*TASK OBJECTIVE*: An exact copy of all entries is the expected answer.

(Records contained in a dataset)
++++

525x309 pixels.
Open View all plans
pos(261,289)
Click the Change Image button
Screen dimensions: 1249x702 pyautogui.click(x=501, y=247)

++++

*EXERCISE RESULT*:
525x309 pixels.
Open View all plans
pos(261,289)
Click the Change Image button
Screen dimensions: 1249x702 pyautogui.click(x=501, y=247)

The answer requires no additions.